During the last 40 years, management of patients with ischemic stroke has advanced (Table 1.2). Basic science research provides information about the causes of stroke and the vascular/cellular consequences from an arterial occlusion. We have learned that the course of acute brain ischemia evolves over a few hours and that dysfunctional brain tissue can be saved. Early treatment is crucial—time is brain. This knowledge serves as the foundation for therapies that treat stroke. The diagnosis of ischemic stroke and its underlying causes has been greatly expedited with advances in technology; in particular brain, vascular, and cardiac imaging.
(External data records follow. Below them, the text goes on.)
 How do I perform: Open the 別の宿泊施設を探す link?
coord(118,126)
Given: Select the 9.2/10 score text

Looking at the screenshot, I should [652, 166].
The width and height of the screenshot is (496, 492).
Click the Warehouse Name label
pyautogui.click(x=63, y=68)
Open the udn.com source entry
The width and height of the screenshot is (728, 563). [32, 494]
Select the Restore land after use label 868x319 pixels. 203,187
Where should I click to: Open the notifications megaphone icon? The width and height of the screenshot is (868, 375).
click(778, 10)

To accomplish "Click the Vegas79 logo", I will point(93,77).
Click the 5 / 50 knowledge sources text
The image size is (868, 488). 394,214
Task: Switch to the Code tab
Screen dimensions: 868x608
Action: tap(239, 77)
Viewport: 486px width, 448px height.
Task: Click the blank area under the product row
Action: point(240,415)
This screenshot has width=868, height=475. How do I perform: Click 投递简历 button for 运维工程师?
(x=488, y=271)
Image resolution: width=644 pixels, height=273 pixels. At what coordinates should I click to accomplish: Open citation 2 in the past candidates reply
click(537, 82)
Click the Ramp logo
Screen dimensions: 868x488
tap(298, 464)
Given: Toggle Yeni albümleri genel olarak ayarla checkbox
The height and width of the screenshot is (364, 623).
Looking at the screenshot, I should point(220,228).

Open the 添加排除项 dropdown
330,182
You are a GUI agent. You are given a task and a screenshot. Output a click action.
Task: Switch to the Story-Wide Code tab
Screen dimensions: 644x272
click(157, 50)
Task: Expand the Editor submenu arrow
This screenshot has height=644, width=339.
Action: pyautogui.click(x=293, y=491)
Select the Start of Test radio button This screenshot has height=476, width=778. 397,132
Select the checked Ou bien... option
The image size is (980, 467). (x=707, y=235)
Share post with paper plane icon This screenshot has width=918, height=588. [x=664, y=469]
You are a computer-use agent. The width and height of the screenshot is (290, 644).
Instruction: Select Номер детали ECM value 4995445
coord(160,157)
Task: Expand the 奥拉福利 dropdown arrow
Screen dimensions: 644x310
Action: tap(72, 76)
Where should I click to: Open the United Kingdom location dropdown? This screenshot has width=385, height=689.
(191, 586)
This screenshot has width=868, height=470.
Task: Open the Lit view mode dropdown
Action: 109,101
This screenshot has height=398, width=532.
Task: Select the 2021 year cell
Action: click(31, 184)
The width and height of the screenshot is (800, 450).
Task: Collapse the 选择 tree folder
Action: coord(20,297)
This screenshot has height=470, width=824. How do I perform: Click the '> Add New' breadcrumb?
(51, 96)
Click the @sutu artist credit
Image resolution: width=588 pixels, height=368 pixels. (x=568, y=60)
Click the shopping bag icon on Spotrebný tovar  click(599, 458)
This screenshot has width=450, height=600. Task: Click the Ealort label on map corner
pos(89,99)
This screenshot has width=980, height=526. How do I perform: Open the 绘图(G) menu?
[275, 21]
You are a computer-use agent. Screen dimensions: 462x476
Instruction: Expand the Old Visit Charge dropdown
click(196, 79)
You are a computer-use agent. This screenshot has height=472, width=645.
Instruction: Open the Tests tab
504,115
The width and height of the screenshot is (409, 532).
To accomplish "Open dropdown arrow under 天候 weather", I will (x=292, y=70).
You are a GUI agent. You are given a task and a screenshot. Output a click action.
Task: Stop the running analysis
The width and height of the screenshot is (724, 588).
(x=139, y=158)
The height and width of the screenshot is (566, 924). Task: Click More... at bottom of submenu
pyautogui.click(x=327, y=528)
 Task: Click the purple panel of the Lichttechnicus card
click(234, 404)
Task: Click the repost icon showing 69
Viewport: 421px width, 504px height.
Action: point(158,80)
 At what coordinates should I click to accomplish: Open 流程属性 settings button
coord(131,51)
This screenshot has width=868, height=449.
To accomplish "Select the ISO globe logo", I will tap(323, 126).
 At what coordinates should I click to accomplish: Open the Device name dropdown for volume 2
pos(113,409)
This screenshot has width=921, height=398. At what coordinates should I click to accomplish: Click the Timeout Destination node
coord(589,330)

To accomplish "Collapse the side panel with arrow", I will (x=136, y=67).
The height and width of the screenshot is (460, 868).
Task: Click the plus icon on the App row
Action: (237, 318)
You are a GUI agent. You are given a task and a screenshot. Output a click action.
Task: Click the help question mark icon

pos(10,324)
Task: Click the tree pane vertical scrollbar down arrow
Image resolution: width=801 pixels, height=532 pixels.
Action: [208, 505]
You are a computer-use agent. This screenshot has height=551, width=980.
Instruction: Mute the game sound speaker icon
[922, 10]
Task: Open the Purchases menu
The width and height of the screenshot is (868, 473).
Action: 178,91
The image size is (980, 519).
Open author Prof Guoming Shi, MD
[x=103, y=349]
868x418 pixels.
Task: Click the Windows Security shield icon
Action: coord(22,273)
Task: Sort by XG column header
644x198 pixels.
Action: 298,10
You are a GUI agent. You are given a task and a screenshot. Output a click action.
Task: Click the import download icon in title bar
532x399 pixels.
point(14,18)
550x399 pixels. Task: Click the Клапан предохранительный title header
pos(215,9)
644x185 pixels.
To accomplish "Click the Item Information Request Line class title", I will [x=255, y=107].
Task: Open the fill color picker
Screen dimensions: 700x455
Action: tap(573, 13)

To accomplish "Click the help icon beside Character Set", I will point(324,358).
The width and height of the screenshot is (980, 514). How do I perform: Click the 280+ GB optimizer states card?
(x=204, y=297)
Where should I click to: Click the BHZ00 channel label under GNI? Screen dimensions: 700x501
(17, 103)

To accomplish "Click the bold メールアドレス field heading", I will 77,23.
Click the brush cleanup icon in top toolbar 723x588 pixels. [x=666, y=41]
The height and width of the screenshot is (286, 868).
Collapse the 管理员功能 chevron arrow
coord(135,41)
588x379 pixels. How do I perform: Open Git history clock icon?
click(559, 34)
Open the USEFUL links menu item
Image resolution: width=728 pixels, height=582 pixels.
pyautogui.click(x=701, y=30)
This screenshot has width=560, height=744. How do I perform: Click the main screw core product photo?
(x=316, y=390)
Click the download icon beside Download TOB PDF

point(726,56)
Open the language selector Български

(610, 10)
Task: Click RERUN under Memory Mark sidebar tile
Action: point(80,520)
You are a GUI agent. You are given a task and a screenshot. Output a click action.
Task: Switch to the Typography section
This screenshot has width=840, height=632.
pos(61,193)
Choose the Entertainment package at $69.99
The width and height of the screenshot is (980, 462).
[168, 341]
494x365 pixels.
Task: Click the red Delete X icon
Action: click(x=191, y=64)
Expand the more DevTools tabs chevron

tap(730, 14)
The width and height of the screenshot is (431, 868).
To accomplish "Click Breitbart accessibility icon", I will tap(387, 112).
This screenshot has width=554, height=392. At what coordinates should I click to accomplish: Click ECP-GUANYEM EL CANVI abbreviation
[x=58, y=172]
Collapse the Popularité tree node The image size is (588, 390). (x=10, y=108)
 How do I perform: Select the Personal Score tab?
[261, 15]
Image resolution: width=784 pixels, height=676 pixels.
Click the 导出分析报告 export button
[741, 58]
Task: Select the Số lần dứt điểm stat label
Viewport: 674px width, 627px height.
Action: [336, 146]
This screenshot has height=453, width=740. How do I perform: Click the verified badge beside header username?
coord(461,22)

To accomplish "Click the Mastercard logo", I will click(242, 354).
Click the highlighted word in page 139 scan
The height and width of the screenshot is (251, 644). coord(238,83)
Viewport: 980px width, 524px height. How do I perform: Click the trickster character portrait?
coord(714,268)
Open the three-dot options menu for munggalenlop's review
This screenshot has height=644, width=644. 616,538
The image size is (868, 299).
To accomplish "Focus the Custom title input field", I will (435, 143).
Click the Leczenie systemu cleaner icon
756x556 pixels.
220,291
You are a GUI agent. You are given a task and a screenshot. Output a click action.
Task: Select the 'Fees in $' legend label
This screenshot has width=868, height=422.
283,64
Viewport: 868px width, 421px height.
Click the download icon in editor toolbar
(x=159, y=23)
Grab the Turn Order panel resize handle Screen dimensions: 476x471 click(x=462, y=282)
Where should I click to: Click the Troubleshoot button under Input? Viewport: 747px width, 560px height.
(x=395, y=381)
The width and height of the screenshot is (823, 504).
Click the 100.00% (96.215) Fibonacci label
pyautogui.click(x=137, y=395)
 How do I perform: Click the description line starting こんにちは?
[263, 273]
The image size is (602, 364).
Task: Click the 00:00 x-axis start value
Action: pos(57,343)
The introduction of computed tomography (CT) in the 1970s, which facilitated the differentiation of hemorrhagic or ischemic stroke and which was much more accurate than clinicians, was the first step in the revolution of acute stroke care. Magnetic resonance imaging followed. The development of promising pharmacological agents and new strategies to treat acute ischemic stroke were rapid during the last two decades of the twentieth century. Some interventions were aimed at limiting the neurological consequences (neuroprotective therapy) of the acute ischemic process while others focused on the restoration or improvement of the circulation. Subsequently, clinical research in treatment of acute ischemic stroke used an integrated series of projects to test for safety, to screen for potential efficacy, and to develop criteria for patient selection. The preliminary steps provided the bases for testing efficacy within larger Phase III clinical trials. Some trials demonstrated the non-utility of time-honored interventions such as emergency anticoagulation and, to date, the trials of neuroprotective agents are negative. Still, the results of large Phase III trials are used by regulatory bodies to approve new therapies for stroke. The first governmental approval for any treatment of acute ischemic stroke, intravenous thrombolysis, was by the US Food and Drug Administration (FDA) in 1996. The authors of evidence-based treatment guidelines also use the results of clinical trials as the basis of recommendations for patient care [1]. The guidelines in stroke, which first appeared in the USA, are replicated around the world and these statements are revised and updated with advances in knowledge of management of acute ischemic stroke.


Table 1.2
Advances in the management of patients with ischemic cerebrovascular disease









































Prevention

Public health life style changes including smoking cessation

Statins and new antihypertensive agents

Antiplatelet agents for patients with arterial causes of stroke

Vitamin K antagonist anticoagulants for patients with atrial fibrillation

New oral anticoagulants for patients with atrial fibrillation

Carotid endarterectomy

Angioplasty and stenting

General management of acute stroke

Multidisciplinary treatment in a stroke unit

Anticoagulants for prevention of deep vein thrombosis

Rehabilitation

Medications to foster recovery after stroke

Emergency treatment of acute ischemic stroke

Brain, vascular, and cardiac imaging

General emergency treatment

Intravenous thrombolysis

Endovascular interventions

As a result of these advances, the treatment of patients with ischemic stroke is vastly different than it was just 20 years ago.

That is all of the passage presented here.